- Source passage
☆ ☆ ☆ ☆

As shareholders and regulators closed in back in 2008, Raju quickly reversed the decision to buy the Maytas companies. And then he came clean. Raju dispatched a letter to Satyam’s board and India’s market watcher SEBI on Jan. 7, 2009, admitting to falsifying the company’s books to the tune of about $1 billion, damning himself and Satyam to the consequences of what came to be known as India’s Enron.

Unenviable Company

It’s a stunning outcome for Raju that puts him in an elite class of corporate supervillains that includes Enron’s Ken Lay, Worldcom’s Bernie Ebbers and pyramid scammer Bernard Madoff.

The company he started when he was 33 went on to become a genuine IT powerhouse with an employee strength of 53,000, listed not only in India but also in New York and serving marquee customers including ArcelorMittal, Nestlé SA, Nissan Motor Co. and FIFA World Cup.

But Satyam’s impact went well beyond its client roster. Along with peer companies Wipro, TCS and Infosys, Satyam effectively invented offshore outsourcing, a process through which Western multinationals ship routine work, including tech operations and back-office tasks, to far-flung destinations where labor costs are lower -- pennies on the dollar, in India’s case.

☆ ☆ ☆ ☆

- Task item
Extend the passage on the Satyam accounting scandal, picking up after its final sentence. The records that follow come from a separate source.

☆ ☆ ☆ ☆

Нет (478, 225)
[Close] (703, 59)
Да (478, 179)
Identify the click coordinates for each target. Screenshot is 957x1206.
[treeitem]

☆ ☆ ☆ ☆

- Response to the task
The politically controversial practice, which critics say has cost the U.S. millions of middle-class jobs, helped define what writer Thomas Friedman has called the Flat World. It’s a planet where labor, capital and information are instantly portable thanks to cheap, ubiquitous broadband. “Things like processing employee records can be done from anywhere,” Raju told Friedman in “The World Is Flat 3.0.”

Satyam had an enviable reputation as a strong provider of enterprise software services, and Raju himself was bestowed with many an award, including the Ernst & Young Entrepreneur of the Year in 2007. The World Council of Corporate Governance, which in September 2008 awarded Raju its Golden Peacock Global Award for excellence in corporate governance, later withdrew the prize.

Like Riding A Tiger

Raju said in the letter, which included his resignation from the board: “What started as a marginal gap between actual operating profit and the one reflected in the books of accounts continued to grow over the years. It has attained unmanageable proportions as the size of the company operations grew significantly.”

“It was like riding a tiger, not knowing how to get off without being eaten,” Raju said.

Thursday’s judgement by a special court of India’s Central Bureau of Investigation, in the southern city of Hyderabad, where Satyam was based, resulted in seven-year sentences to the guilty. Beyond Raju, they include two former employees of PricewaterhouseCoopers LLC, Satyam’s auditors in 2008. Raju was also fined 50 million rupees (about $800,000), and he has already spent about 32 months in custody.

Some 3,000 documents were examined, and 226 witnesses called, in a trial that lasted six years, during which time Satyam, once India’s fourth-biggest IT services company, has ceased to exist.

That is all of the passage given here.